Audio cache is populated on the first call that uses each phrase. The first caller does not see a latency benefit for cached items; subsequent callers do.
Clear Cache
Click Clear Cache to invalidate all cached audio for this agent. Do this after changing the voice model, speed, or stability settings. Old cached audio rendered with prior settings will not match the new configuration.

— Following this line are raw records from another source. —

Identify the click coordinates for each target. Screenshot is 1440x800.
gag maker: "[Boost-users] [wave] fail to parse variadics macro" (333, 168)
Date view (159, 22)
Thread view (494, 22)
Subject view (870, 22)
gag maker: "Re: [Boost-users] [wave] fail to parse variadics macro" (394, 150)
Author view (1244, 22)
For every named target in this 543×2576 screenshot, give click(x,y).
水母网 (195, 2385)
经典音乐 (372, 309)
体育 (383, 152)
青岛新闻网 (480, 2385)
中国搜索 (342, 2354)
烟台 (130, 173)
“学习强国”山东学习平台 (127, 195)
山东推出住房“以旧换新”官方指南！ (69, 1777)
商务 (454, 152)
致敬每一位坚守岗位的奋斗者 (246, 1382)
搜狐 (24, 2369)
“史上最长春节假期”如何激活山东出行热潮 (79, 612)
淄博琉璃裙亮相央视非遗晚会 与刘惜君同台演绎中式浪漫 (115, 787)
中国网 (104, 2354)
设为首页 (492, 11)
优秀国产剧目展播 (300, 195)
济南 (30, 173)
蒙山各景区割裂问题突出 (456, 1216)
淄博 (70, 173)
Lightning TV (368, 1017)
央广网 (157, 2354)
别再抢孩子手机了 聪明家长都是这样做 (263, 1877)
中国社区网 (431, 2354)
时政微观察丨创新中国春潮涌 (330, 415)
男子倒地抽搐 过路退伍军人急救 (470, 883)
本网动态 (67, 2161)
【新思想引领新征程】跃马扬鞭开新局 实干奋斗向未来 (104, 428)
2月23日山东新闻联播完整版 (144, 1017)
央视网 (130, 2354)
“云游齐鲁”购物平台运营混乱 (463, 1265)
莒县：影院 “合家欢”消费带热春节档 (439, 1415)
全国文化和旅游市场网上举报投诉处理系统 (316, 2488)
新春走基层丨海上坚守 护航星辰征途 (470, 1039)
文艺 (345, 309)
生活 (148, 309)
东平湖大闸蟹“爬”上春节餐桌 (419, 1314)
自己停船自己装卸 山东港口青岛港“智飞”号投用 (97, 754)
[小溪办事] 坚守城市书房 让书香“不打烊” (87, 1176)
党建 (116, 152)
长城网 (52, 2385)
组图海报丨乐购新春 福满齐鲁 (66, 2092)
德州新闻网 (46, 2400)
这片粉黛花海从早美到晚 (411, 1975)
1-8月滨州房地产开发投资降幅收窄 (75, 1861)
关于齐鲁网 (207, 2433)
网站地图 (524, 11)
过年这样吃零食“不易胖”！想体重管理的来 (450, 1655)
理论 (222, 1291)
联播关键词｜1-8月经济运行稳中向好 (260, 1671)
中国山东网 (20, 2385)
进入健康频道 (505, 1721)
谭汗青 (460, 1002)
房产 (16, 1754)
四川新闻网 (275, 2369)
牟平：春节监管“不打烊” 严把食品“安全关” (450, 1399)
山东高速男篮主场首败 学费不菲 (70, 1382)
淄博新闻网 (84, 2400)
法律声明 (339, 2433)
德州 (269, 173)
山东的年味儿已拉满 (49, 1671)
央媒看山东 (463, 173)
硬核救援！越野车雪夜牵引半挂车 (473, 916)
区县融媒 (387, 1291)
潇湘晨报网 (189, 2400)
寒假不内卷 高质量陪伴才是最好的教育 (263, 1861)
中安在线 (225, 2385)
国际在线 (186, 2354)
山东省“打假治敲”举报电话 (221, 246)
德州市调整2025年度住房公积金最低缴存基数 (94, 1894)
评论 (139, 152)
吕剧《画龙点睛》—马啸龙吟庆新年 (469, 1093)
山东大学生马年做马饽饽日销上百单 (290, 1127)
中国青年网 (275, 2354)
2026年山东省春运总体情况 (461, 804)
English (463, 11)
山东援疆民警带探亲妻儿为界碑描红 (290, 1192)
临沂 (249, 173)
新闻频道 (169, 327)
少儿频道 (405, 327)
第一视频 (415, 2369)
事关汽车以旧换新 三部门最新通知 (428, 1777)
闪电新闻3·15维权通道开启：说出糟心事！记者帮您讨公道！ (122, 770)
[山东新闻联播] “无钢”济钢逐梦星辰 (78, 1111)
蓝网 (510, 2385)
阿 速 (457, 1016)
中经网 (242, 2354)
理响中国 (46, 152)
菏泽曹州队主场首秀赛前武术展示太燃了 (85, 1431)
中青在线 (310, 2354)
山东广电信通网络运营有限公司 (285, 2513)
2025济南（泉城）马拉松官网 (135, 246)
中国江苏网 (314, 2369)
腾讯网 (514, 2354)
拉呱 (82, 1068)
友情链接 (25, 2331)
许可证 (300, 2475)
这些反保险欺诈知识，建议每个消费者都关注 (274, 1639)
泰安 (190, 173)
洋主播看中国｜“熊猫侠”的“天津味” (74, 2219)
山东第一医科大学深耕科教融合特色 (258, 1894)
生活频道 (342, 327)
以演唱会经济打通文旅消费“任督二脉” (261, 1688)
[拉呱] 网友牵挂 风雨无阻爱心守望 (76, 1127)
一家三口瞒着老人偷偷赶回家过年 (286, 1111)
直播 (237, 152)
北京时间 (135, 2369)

If you change voice settings and do not clear the cache, callers may hear a mix of old and new voice styles for different phrases until the cache expires naturally.
Denoising
Denoising Mode
Controls noise reduction applied to inbound caller audio before it is transcribed. This affects transcription accuracy for callers in noisy environments.
| Mode | Description |
|---|
| Off | No processing applied to inbound audio. |
| Mild | Light noise reduction. Removes low-level background noise without affecting voice quality. |
| Aggressive | Strong noise reduction. Reduces background noise significantly. May slightly affect voice fidelity at very high noise levels. |
Enable denoising when your callers are likely to call from noisy environments (mobile, outdoors, contact center floor). Disable it when callers typically call from quiet environments to avoid unnecessary processing.
Save Changes
Click Save to save to the current draft. Remember to clear the audio cache after changing voice, speed, or stability settings to ensure callers hear consistent audio.